Regulation of monocyte subset systemic levels by distinct chemokine receptors controls post-ischaemic neovascularization

Aims Monocyte systemic levels are known to be a major determinant of ischaemic tissue revascularization, but the mechanisms mediating mobilization of different monocyte subsets—Ly6Chi and Ly6Clo—to the blood and their respective role in post-ischaemic neovascularization are not clearly understood. Here, we hypothesized that distinct chemokine/chemokine receptor pathways, namely CCL2/CCR2, CX3CL1/CX3CR1, and CCL5/CCR5, differentially control monocyte subset systemic levels, and might thus impact post-ischaemic vessel growth. Methods and results In a model of murine hindlimb ischaemia, both Ly6Chi and Ly6Clo monocyte circulating levels were increased after femoral artery ligation.
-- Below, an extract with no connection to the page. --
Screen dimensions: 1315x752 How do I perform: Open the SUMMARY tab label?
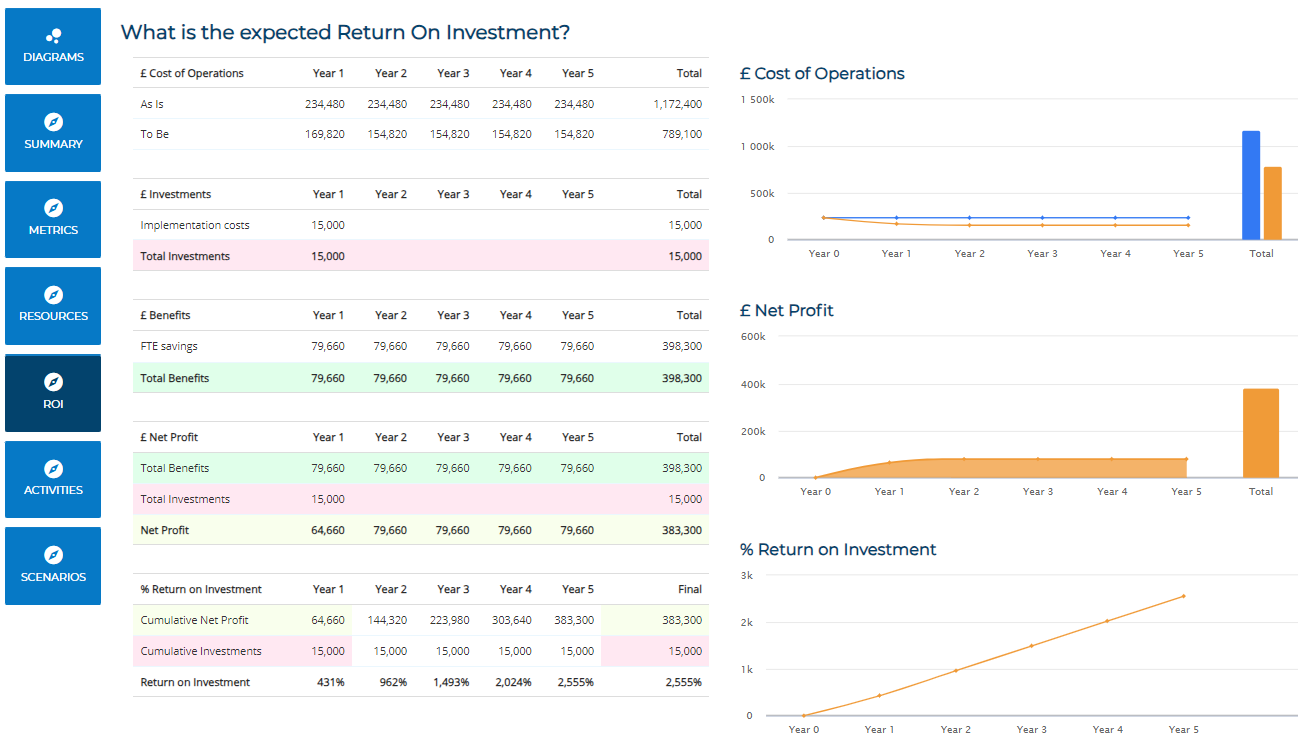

CCL2/CCR2 activation enhanced blood Ly6Chi and Ly6Clo monocyte counts, although the opposite effect was seen in mice with CCL2 or CCR2 deficiency. CX3CL1/CX3CR1 strongly impacted Ly6Clo monocyte levels, whereas CCL5/CCR5 had no role. Only CCL2/CCR2 signalling influenced neovascularization, which was increased in mice overexpressing CCL2, whereas it markedly decreased in CCL2−/− mice. Moreover, adoptive transfer of Ly6Chi—but not Ly6Clo—monocytes enhanced vessel growth and blood flow recovery. Conclusion Altogether, our data demonstrate that regulation of proangiogenic Ly6Chi monocytes systemic levels by CCL2/CCR2 controls post-ischaemic vessel growth, whereas Ly6Clo monocytes have no major role in this setting.